Evangelia’s visits anchored me, connecting me to the world beyond the hospital walls. Her presence meant everything, yet it also marked the absence of my father. On that tumultuous day, when the mountain erupted and uncertainty filled the air, Evangelia’s visit came late. She had spent her Sunday morning at church, engrossed in the Divine Liturgy, perhaps seeking strength and solace in prayer.


Nicolas, my father, was a world away, in the Holy Land with his brother Gerry, seeking spiritual renewal and redemption in the waters of the Jordan River. Little did he know, I was undergoing my own form of baptism back home—not with holy water, but in a trial by fire and pain.


In the solitude of the hospital, a small yellow transistor radio became my companion, connecting me to the outside world through top 40 hits.

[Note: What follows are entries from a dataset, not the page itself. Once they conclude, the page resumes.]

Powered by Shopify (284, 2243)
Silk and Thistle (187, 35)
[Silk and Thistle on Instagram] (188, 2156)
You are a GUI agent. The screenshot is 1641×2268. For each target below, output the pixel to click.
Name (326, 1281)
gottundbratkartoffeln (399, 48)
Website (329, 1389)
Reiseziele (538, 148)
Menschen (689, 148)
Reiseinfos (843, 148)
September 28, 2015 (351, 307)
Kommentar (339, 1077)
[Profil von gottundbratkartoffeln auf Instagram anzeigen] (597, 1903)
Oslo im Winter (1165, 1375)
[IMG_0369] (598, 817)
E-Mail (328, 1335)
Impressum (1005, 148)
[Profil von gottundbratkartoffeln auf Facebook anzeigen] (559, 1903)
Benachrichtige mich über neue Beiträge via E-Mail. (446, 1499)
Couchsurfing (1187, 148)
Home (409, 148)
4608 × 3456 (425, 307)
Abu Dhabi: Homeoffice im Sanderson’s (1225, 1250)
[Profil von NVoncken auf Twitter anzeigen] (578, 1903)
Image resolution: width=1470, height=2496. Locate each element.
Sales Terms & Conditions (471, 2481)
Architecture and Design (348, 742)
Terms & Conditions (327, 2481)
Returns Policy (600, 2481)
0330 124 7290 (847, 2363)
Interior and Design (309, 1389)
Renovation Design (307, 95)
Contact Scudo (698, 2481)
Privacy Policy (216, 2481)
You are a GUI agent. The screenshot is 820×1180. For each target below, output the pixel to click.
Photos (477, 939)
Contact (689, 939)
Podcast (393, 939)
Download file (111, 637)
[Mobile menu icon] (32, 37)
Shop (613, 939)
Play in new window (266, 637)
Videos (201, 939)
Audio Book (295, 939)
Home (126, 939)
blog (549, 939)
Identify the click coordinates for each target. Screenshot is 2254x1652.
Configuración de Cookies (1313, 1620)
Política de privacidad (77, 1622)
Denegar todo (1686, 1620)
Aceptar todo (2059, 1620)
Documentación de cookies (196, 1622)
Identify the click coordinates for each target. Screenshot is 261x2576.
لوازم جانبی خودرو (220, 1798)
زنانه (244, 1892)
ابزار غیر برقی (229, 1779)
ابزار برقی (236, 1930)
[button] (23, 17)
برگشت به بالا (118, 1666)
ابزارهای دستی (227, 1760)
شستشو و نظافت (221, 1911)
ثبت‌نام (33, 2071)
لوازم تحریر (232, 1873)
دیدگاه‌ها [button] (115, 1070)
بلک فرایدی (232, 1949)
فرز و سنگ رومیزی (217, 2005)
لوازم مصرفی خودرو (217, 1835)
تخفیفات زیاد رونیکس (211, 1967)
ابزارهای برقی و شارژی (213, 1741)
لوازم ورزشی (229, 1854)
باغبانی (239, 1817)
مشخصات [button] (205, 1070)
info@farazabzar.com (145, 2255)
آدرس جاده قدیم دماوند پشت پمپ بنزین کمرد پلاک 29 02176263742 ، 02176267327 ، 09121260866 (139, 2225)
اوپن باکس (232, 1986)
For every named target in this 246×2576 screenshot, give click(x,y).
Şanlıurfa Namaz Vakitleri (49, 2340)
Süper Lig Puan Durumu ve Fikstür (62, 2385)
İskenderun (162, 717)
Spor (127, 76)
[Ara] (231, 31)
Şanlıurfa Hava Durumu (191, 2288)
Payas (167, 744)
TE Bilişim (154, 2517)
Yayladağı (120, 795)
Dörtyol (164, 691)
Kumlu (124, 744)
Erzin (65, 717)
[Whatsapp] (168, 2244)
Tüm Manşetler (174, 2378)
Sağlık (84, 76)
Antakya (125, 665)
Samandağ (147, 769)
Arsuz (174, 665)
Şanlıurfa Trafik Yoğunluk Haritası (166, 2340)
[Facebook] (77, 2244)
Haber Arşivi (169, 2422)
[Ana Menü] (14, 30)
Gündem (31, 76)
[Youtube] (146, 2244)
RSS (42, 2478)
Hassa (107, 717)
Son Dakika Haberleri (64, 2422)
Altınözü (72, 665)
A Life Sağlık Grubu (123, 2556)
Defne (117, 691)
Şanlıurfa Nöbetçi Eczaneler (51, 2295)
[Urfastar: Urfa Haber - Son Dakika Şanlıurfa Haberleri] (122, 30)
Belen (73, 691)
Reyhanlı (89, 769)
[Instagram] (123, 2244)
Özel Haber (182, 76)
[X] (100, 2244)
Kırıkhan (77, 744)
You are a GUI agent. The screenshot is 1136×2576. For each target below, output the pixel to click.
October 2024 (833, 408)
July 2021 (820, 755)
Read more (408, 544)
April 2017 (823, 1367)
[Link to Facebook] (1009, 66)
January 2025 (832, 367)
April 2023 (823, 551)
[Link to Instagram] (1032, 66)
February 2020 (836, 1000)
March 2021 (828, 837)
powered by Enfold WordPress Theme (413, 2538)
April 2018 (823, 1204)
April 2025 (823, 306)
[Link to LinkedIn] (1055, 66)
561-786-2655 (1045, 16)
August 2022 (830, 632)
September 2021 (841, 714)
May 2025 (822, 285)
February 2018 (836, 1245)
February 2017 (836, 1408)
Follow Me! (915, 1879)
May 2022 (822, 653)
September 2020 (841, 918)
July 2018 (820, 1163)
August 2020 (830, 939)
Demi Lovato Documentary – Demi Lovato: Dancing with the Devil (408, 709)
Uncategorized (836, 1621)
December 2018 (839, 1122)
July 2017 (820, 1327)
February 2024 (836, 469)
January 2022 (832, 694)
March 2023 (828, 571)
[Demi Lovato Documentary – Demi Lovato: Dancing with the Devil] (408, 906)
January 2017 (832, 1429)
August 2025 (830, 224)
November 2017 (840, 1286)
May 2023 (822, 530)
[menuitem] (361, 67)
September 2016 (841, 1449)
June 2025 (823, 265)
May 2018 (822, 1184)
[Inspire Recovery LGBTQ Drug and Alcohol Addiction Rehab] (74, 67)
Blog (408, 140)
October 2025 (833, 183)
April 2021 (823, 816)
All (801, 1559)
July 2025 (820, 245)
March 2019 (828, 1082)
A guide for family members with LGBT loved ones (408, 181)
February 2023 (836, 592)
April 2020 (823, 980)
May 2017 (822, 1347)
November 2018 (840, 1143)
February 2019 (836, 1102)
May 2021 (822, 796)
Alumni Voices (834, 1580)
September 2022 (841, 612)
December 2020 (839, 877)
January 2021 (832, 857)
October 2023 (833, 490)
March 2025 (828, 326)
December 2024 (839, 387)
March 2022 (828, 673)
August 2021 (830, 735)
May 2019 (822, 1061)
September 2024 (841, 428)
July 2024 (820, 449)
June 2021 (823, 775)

Music provided a distraction, a momentary escape from the pain and isolation. The physical pain of those days eventually subsided, but the emotional impact lingered. The loneliness, the fear, the ordeal—each left an indelible mark.


Today, I carry the memory of that spring with me. It serves as a reminder that strength can emerge from solitude; that music has the power to heal. The yellow transistor radio, though small, was my lifeline in those dark times, providing a connection to a world turned on its head. And the little girl who lay scared and alone in a hospital bed, baptized by ash and pain, grew stronger, forever marked by the events of a spring that changed everything.